▸ **RECORDS PROVIDED**:
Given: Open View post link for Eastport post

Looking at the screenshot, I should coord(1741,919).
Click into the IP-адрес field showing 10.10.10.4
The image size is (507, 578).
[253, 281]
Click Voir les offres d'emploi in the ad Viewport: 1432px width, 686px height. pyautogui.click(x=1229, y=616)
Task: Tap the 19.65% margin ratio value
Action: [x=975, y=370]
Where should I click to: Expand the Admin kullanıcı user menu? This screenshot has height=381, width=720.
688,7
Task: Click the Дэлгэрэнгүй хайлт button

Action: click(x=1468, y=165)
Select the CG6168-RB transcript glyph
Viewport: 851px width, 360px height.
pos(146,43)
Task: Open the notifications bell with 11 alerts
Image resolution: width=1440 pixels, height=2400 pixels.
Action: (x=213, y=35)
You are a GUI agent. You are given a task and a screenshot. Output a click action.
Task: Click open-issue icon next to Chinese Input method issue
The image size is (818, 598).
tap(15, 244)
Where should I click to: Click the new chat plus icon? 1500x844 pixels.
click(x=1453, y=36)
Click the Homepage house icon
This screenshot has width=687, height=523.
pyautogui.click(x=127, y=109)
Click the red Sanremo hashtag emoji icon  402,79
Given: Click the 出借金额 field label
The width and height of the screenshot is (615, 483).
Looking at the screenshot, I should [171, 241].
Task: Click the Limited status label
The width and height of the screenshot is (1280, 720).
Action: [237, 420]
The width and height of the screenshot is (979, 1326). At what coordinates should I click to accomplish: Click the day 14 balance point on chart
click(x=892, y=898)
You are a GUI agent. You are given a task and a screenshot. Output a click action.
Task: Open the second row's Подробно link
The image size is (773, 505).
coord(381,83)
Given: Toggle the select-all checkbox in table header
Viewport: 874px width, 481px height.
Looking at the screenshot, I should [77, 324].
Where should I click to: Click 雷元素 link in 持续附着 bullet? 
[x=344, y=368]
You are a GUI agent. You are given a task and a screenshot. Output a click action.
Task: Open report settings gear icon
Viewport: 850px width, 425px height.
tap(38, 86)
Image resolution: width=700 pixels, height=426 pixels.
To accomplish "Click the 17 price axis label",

▸ **TRY IT**: Please restate the material above exactly, line by line.

▸ **RESPONSE TO THIS TASK**:
Given: Open View post link for Eastport post

Looking at the screenshot, I should coord(1741,919).
Click into the IP-адрес field showing 10.10.10.4
The image size is (507, 578).
[253, 281]
Click Voir les offres d'emploi in the ad Viewport: 1432px width, 686px height. pyautogui.click(x=1229, y=616)
Task: Tap the 19.65% margin ratio value
Action: [x=975, y=370]
Where should I click to: Expand the Admin kullanıcı user menu? This screenshot has height=381, width=720.
688,7
Task: Click the Дэлгэрэнгүй хайлт button

Action: click(x=1468, y=165)
Select the CG6168-RB transcript glyph
Viewport: 851px width, 360px height.
pos(146,43)
Task: Open the notifications bell with 11 alerts
Image resolution: width=1440 pixels, height=2400 pixels.
Action: (x=213, y=35)
You are a GUI agent. You are given a task and a screenshot. Output a click action.
Task: Click open-issue icon next to Chinese Input method issue
The image size is (818, 598).
tap(15, 244)
Where should I click to: Click the new chat plus icon? 1500x844 pixels.
click(x=1453, y=36)
Click the Homepage house icon
This screenshot has width=687, height=523.
pyautogui.click(x=127, y=109)
Click the red Sanremo hashtag emoji icon  402,79
Given: Click the 出借金额 field label
The width and height of the screenshot is (615, 483).
Looking at the screenshot, I should [171, 241].
Task: Click the Limited status label
The width and height of the screenshot is (1280, 720).
Action: [237, 420]
The width and height of the screenshot is (979, 1326). At what coordinates should I click to accomplish: Click the day 14 balance point on chart
click(x=892, y=898)
You are a GUI agent. You are given a task and a screenshot. Output a click action.
Task: Open the second row's Подробно link
The image size is (773, 505).
coord(381,83)
Given: Toggle the select-all checkbox in table header
Viewport: 874px width, 481px height.
Looking at the screenshot, I should [77, 324].
Where should I click to: Click 雷元素 link in 持续附着 bullet? 
[x=344, y=368]
You are a GUI agent. You are given a task and a screenshot. Output a click action.
Task: Open report settings gear icon
Viewport: 850px width, 425px height.
tap(38, 86)
Image resolution: width=700 pixels, height=426 pixels.
To accomplish "Click the 17 price axis label",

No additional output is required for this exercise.